Comments are open to Intro - part 1. Case for machine-readable data in economic analysis.

epogrebnyak commented 7 years ago

In economic analysis theres is a range of compiting tasks from simple spreadsheet models (eg discounted cash flow to valuate a company) to econometric models (eg exchange rate forecasting), wholly or partially done in Excel.

Excel is deeply rooted into economic analysis, but this is changing. In Excel it is hard to make your graphs or models truely reproducible and transparent. In my mind economic analysis, say in a bank, will soon be 'robotised', as many other jobs. A new generation analyst will command a collection of apps, not Excel spreadsheets.

For non-Excel workflow you need the following (see also here):

datasource: a machine-readable datasource like FRED or other open data API
data analysis tools: something to dig data with and make a bunch of plots, eg Pandas/R + possibly Jupiter notebook (former IPyhton)
modelling tools: a model to fit data and do forecasting, it is R/Gretl likely for econometrics, something else for machine learning (not too familiar myself). Data analysis and modelling tool can be the same package, eg R.
presentation: some way to produce reports and presentation which avoids or complements Word or Powerpoint: a Jupiter notebook, Gitpitch, or other

Building a new workflow (important disclaimer: still not achieved for me) can go top-down (new tools, old data) or bottom up (new data source first). Somehow due to quailty of machine readable data sources I went the 'start from the bottom' way, to be covered in second part of introduction.

Any questions here:

Does "datasource - analysis - model - presentation" structure hold for projects you worked on?
What other tools/sources you find useful of each stage
Other comments/ideas?

May write in Russian, will summarise later.

Rotzke commented 7 years ago

Projects in which I was involved were much sophisticated, with two main flows:

ETL (Extract/Load/Transform) part for data engineers, or sometimes data architects or database administrators (DBA).
DAD (Discover/Access/Distill) for data scientists.

I was thinking about the structure of project according to README and structure of Cookiecutter system, this tasks allocation model fits fine.

You didn't clearly tell what is the final desired form of the project @epogrebnyak but I assume that web application would be a great choice.

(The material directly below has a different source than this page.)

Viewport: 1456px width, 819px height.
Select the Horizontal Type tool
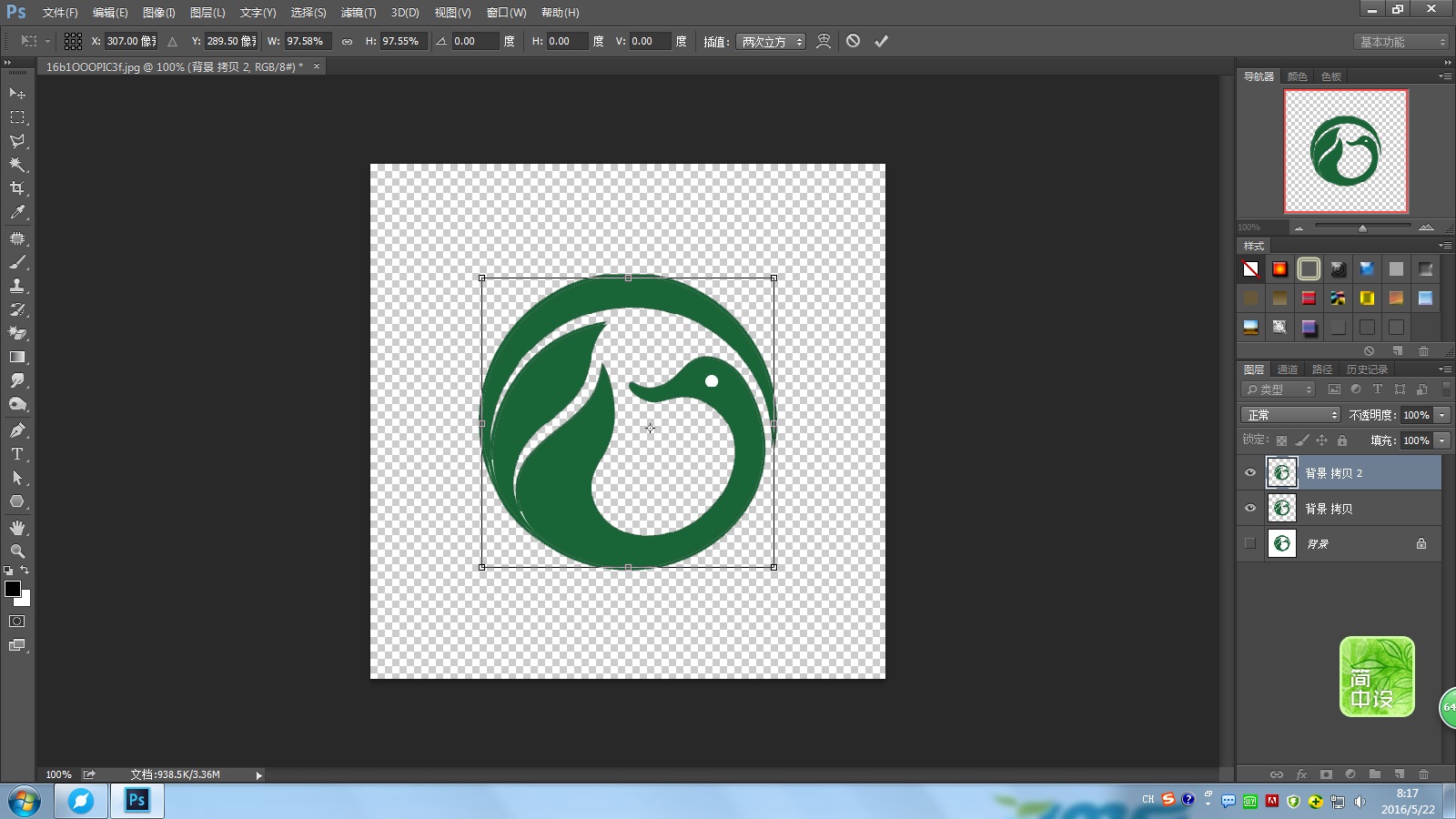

We could make a backend part - raw data gathering and storing with our own scraping framework/array plus MongoDB for keeping an archive so that scientists like you could easily get access to it, plus frontend on, let's say, Django, which @MrBorusLee is proficient with, and Redux NoSQL for quick access to current and actual data. Also, REST API would be great for both team and clients convenience.

As a concrete foundation for this, I would propose Amazon AWS, as mentioned before - it has a whole year of a free tier to let us perform tests and adjustments before full product deployment.

Also, would be cool to place this issue on next online meeting agenda, for it needs concurrent discussion, I think.

Thanks for attention!

epogrebnyak commented 7 years ago

I think next post in introduction should really be about end-user specification and architecture proposal for open economic datasets, before everyone gets really bored about talk and no programming.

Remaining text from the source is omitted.